Des cinéastes appellent à l’action contre la violence faite aux femmes en Afrique de l’Ouest


Photo : Mariama Colley, productrice du film « Gifts from Babylon. » OIM


« Les films sont un outil très puissant lorsqu’il s’agit de sensibiliser et d’éduquer les gens. Le fait que les femmes soient représentées dans des films, avec les luttes qu’elles traversent, leur donnera la plateforme pour que les gens sachent exactement certains des défis, des abus sexuels et de la violence auxquels elles sont confrontées lorsqu’elles voyagent (…) Les gens ne parlent généralement pas de leurs histoires », déclare l’actrice et activiste gambienne Mariama Colley.

Cette année, pour la campagne mondiale 16 jours d’activisme contre la violence basée sur le genre, migrants de retour, cinéastes, acteurs et producteurs d’Afrique de l’Ouest se sont réunis pour dénoncer la violence et les difficultés auxquelles sont confrontées les femmes.

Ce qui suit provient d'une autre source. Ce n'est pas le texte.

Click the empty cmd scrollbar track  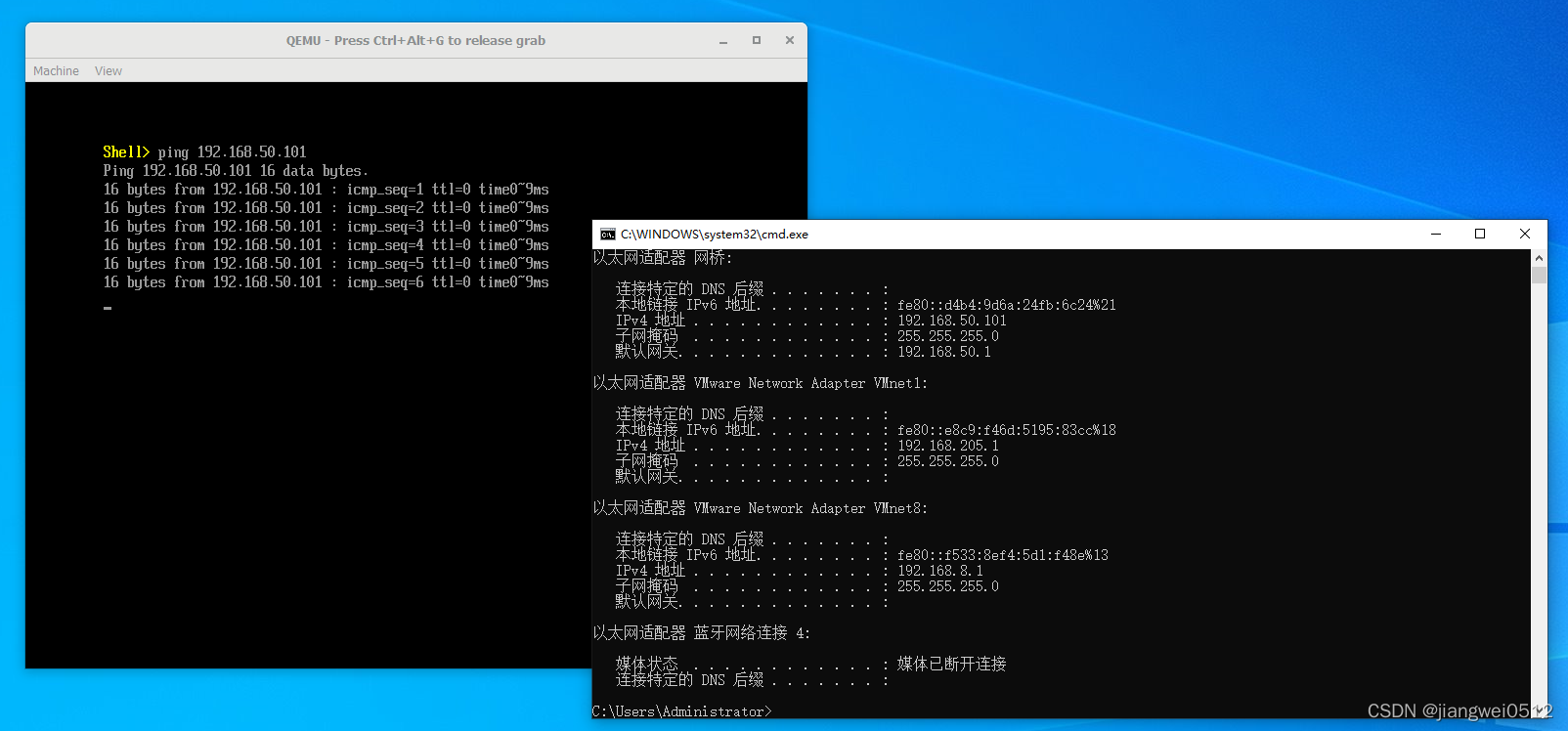(1539, 489)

L’initiative célèbre le leadership et l’inclusion des femmes dans la région en mettant en vedette des voix féminines et masculines de l’industrie cinématographique. Des femmes cinéastes, actrices et productrices passionnées et engagées ont été rejoints par des militants masculins pour promouvoir l’égalité des sexes et les droits humains.

Leurs interventions, capturées dans une série d’entretiens filmés par des migrants de retour, sont l’une des nombreuses activités du Festival International du Film sur la Migration (GMFF) organisé par l’Organisation internationale pour les migrations (OIM). Dans sa cinquième année, le festival met en avant des talents africains engagés dans la narration d’histoires sur la migration, avec la projection de 14 films d’Afrique de l’Ouest et du Centre. En raison de la pandémie du Covid-19, certaines projections sont effectuées en ligne.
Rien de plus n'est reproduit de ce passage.